RISC-V Memory Map
Memory Map of OUR* RISC-V Processor
*This memory map is not compliant with any standards/recommendations. It is just the choice/design of the CG3207 lecturer.
The data memory is further divided into constant (ROM) and variable memories (RAM).
| Address | Attributes | DESCRIPTION |
|---|---|---|
| 0x00000000 to 0x000001FC | RO (Read Only) | Instruction memory (ROM). 128 words. Word addressable - only multiples of 4 are valid addresses. This might cause warnings about 2 unused bits, but that's ok. |
| 0x00002000 to 0x000021FC | RO | Data (Constant) memory (ROM). 128 words. Word addressable - only multiples of 4 are valid addresses. |
| 0x00002200 to 0x000023FC | RW (Read/Write) | Data (Variable) memory (RAM). 128 words.
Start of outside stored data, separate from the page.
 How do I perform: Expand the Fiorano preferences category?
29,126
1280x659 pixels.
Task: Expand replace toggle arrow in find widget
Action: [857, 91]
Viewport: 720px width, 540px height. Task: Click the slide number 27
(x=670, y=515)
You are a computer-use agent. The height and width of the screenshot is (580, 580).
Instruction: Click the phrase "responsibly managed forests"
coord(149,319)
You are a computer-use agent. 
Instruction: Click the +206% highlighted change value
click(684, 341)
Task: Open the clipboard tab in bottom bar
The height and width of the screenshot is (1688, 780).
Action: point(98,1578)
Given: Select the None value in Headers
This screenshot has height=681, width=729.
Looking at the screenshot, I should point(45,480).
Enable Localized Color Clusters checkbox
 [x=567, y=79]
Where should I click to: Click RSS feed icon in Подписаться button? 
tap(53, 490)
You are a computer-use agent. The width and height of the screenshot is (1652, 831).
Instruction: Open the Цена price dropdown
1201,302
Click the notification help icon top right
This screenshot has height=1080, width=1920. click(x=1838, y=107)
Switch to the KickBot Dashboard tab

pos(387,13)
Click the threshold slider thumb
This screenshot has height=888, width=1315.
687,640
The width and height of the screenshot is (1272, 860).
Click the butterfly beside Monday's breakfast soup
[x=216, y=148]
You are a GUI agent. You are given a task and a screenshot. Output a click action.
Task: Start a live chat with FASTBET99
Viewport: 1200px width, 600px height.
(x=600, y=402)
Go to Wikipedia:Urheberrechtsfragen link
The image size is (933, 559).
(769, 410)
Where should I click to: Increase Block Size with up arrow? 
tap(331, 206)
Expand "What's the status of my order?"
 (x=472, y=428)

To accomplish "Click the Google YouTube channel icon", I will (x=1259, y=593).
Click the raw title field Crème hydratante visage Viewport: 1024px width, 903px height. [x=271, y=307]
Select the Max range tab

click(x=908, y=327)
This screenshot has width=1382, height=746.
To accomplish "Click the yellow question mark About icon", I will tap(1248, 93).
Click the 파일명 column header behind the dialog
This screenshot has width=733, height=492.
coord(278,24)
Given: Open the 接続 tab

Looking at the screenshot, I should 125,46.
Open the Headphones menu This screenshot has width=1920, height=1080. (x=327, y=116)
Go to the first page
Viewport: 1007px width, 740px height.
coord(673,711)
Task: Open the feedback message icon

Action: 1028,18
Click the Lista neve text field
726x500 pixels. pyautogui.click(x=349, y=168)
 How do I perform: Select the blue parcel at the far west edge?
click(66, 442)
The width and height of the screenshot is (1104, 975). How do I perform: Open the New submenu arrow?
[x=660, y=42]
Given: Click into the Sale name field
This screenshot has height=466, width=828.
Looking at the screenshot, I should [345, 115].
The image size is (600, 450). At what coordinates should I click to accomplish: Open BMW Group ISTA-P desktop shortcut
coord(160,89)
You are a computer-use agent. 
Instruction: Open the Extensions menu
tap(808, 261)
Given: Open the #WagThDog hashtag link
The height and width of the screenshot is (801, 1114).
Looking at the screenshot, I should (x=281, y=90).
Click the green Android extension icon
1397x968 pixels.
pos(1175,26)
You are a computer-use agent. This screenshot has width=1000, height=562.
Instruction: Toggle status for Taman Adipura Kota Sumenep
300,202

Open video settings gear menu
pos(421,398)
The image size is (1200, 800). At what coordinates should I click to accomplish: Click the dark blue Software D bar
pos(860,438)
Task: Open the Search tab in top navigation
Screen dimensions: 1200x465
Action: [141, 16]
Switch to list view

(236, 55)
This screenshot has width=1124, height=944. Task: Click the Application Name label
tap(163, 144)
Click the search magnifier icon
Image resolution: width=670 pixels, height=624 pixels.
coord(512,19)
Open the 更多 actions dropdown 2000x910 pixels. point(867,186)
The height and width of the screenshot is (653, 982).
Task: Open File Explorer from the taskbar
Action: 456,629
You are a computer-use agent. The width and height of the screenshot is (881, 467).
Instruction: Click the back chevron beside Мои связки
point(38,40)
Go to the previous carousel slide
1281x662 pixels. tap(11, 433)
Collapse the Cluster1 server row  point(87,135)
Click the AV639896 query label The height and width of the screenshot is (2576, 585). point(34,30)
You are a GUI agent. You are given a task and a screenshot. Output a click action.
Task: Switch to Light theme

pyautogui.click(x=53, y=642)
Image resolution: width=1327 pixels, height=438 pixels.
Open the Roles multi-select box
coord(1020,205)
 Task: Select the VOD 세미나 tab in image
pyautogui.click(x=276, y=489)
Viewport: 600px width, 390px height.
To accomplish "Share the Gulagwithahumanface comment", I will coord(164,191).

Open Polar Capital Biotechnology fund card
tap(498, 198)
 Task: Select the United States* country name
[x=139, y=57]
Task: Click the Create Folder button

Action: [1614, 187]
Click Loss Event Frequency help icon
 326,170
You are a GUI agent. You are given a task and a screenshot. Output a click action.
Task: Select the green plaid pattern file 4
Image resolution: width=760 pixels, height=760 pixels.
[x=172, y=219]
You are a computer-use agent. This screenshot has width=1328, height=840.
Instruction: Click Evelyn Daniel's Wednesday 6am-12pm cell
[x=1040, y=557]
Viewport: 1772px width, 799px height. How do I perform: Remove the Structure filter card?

Word addressable - only multiples of 4 are valid addresses. |
| 0x00002400 | WO (Write Only) | LED[15:8]. Only the least significant 8 bits written to this location are used. LED[7] is used to show the divided clock. LED[6:0] shows PC[8:2]. PC[1:0] will always be 0 and hence not shown. |
| 0x00002404 | RO | DIP switches. Only the least significant 16 bits read from this location are valid, corresponding to SW[15:0]. |
| 0x00002408 | RO | PushButton switches. [2:0] → BTNL, BTNC, BTNR. Only the least significant 3 bits read from this location are valid. BTND is used as RESET and BTNU is used as PAUSE. |
| 0x0000240C | RW | UART Console (both in and out). UART Settings : Baud Rate 115200. 8-bit. No Parity. 1 Stop bit. More details given below. Only the least significant 8 bits in this location can be read/written. UART and RealTerm is a good console application. |
| 0x00002410 | RO | CONSOLE_IN_valid. |
| 0x00002414 | RO | CONSOLE_OUT_ready. |
| 0x00002418 | WO | 7-Segment LED display. The data written to this location will appear as an 8-digit hexadecimal number on the display. For the Basys 3 board, the two half-words will keep displaying in alternation. |
| #### Table 1: Memory map summary |
Endianness
The instruction and data memory are WORD addressable (NOT byte-addressable) for our labs. => Endianness doesn't matter for our hardware. Endianness matters only when each byte in the memory has an address, but we read/write one word (4 bytes) in one go. For example, if we store two words 0xABCD1234 and 0xEF567890 in the memory starting at the address 0x00000000, the two words will be stored at word addresses 0x00000000 and 0x00000004 respectively. In a system with a little-endian processor like RISC-V, the byte address 0x00000000 will have the content 0x34, byte address 0x00000001 will have the content 0x12, byte address 0x00000003 will have the content 0xAB, byte address 0x00000004 will have the content 0x90, byte address 0x00000007 will have the content 0xEF. In CG3207 labs, we use a memory that cannot deal with byte addresses such as 0x00000001 and 0x00000002. We can only send word addresses (addresses which are multiples of 4), i.e., like 0x00000000 and 0x00000004, and get the corresponding 32-bit contents. Hence, for our hardware, endianness doesn't matter.